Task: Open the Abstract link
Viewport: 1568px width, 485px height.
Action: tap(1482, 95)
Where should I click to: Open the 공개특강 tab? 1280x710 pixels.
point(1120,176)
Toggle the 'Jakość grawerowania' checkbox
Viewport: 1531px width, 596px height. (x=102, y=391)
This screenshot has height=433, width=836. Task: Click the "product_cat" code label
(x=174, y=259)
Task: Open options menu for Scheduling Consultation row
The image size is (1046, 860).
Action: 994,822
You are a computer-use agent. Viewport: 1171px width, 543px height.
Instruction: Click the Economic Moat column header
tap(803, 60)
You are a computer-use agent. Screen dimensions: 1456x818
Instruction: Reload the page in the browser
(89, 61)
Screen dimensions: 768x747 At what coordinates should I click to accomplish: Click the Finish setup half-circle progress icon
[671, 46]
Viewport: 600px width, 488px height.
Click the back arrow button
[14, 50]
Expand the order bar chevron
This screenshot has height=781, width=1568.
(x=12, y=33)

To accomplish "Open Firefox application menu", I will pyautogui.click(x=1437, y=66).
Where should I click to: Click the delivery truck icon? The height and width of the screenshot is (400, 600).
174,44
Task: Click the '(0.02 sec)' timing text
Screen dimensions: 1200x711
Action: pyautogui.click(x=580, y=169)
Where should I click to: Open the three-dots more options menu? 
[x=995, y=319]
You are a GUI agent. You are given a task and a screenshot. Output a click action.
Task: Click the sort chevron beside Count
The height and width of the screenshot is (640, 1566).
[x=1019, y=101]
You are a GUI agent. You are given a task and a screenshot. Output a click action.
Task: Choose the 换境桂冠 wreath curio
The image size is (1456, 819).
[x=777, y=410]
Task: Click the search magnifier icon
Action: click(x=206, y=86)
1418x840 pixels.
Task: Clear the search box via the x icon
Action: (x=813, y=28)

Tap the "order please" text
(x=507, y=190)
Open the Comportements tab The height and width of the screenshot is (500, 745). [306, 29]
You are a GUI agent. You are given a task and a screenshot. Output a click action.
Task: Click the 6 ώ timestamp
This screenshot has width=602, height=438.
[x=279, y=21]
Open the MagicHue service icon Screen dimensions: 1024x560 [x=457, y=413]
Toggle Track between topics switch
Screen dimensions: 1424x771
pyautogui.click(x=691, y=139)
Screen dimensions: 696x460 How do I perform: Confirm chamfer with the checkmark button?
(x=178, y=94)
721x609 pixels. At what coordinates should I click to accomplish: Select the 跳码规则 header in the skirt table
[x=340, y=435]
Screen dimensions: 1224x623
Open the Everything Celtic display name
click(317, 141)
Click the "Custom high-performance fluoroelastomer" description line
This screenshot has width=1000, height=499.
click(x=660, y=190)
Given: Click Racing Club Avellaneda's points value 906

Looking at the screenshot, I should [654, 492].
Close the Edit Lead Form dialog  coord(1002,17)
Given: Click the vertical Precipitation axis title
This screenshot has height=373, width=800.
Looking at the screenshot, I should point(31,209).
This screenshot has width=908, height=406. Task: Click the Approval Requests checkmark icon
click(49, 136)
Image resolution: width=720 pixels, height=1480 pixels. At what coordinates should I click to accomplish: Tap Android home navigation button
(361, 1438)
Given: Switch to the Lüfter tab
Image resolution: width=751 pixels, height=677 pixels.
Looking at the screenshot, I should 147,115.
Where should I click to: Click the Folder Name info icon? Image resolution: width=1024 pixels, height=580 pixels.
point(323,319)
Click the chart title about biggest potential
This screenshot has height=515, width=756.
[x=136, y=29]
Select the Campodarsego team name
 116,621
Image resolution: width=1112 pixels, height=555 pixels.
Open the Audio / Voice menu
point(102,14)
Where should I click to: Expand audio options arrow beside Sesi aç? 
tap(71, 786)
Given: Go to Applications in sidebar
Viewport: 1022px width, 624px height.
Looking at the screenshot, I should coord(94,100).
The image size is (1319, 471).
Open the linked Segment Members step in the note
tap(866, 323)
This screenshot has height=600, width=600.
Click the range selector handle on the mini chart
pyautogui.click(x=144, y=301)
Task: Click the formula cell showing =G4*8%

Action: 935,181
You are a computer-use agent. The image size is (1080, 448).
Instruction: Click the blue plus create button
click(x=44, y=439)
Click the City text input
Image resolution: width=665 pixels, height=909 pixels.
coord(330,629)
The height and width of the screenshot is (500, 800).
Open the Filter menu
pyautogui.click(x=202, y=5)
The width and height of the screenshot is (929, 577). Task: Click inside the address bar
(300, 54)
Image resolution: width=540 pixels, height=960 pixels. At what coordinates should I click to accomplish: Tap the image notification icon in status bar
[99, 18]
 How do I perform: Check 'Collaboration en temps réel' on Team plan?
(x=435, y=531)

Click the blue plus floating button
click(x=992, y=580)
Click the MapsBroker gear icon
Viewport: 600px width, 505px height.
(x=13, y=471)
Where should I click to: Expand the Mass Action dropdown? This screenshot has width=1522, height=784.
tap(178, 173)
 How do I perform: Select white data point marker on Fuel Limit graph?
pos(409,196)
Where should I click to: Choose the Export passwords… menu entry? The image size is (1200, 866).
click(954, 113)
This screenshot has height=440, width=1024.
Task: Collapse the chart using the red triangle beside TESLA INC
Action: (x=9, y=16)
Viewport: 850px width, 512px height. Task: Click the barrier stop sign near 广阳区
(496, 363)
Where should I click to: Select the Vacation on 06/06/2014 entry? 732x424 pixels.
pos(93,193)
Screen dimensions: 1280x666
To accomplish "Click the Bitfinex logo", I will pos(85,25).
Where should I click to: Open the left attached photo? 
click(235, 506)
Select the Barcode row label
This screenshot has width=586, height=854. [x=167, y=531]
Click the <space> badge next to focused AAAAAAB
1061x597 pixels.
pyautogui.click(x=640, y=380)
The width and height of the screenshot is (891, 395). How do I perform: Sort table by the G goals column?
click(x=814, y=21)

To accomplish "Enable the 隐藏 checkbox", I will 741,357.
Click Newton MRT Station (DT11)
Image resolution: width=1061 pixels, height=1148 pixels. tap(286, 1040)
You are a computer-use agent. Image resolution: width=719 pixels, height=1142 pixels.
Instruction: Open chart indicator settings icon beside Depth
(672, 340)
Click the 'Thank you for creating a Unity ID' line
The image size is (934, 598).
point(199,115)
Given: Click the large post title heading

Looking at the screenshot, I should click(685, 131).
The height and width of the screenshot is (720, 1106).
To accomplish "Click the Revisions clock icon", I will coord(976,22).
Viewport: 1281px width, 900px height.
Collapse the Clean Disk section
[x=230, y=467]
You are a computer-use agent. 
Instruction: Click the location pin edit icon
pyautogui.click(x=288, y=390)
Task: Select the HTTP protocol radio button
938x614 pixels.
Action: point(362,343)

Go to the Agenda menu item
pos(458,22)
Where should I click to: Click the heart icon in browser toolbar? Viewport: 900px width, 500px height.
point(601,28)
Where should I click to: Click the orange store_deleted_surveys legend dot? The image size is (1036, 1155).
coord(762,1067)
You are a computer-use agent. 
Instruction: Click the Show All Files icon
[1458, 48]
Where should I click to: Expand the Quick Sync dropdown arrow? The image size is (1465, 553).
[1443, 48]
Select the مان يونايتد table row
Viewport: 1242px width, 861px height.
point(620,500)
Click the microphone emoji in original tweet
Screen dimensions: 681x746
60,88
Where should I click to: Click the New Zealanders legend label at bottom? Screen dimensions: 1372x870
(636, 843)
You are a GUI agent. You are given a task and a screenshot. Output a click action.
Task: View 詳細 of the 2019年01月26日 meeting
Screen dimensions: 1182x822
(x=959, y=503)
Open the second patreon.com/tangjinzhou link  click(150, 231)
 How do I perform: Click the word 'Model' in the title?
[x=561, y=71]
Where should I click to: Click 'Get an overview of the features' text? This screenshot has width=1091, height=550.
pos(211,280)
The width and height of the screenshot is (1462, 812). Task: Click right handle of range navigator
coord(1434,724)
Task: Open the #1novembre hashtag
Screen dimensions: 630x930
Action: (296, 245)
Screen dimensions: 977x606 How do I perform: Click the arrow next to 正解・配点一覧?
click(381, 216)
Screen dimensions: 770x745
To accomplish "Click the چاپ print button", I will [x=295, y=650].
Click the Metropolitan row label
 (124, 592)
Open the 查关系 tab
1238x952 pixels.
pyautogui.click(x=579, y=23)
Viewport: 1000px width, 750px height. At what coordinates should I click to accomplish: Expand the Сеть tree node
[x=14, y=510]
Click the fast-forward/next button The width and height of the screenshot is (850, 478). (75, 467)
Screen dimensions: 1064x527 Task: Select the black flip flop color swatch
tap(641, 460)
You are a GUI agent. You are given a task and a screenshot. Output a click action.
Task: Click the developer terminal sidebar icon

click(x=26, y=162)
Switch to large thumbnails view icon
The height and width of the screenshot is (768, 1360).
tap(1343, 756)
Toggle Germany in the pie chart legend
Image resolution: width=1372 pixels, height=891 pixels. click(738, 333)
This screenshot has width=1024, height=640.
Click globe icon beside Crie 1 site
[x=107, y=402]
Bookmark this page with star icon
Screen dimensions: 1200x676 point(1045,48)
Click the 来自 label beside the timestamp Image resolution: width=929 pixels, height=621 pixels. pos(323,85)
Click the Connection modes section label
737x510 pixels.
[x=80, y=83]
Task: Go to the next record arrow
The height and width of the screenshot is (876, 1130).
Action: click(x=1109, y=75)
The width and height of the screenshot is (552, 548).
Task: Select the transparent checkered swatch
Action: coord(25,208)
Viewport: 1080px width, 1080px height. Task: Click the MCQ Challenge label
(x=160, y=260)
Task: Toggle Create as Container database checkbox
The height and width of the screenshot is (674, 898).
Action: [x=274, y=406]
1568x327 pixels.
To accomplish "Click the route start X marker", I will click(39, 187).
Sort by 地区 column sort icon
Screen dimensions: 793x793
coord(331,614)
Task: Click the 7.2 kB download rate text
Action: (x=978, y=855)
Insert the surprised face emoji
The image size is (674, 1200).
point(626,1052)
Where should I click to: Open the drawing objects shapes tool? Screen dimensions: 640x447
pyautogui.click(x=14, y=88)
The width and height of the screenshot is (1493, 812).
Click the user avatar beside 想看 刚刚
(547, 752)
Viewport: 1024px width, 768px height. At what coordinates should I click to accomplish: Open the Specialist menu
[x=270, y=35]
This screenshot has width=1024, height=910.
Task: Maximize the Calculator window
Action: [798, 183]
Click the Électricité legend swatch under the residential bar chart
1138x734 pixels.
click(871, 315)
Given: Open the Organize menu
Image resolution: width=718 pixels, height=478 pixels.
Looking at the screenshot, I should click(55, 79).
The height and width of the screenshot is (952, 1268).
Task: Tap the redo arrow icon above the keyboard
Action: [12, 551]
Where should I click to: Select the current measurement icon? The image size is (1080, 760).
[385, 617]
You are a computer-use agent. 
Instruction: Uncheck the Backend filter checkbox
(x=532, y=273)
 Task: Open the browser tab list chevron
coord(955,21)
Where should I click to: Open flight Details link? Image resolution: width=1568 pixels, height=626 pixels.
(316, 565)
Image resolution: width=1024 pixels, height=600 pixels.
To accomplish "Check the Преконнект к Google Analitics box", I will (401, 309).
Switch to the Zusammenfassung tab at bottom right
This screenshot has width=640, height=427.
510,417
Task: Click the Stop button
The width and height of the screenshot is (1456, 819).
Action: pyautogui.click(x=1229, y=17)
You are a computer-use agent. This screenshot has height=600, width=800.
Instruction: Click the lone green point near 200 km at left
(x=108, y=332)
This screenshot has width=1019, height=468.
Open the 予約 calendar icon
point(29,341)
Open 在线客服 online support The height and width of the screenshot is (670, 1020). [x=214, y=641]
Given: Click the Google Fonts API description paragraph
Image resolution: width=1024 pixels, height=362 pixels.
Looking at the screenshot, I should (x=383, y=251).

---------------

| The problem |
Which of the lines in the data hold the string "computer"? Report each of them by copying it.

| Exercise response |
You are a computer-use agent. Viewport: 1171px width, 543px height.
You are a computer-use agent. Screen dimensions: 1456x818
You are a computer-use agent. The image size is (1080, 448).
You are a computer-use agent. Image resolution: width=719 pixels, height=1142 pixels.
You are a computer-use agent. 
You are a computer-use agent. 
You are a computer-use agent. 
You are a computer-use agent. This screenshot has height=600, width=800.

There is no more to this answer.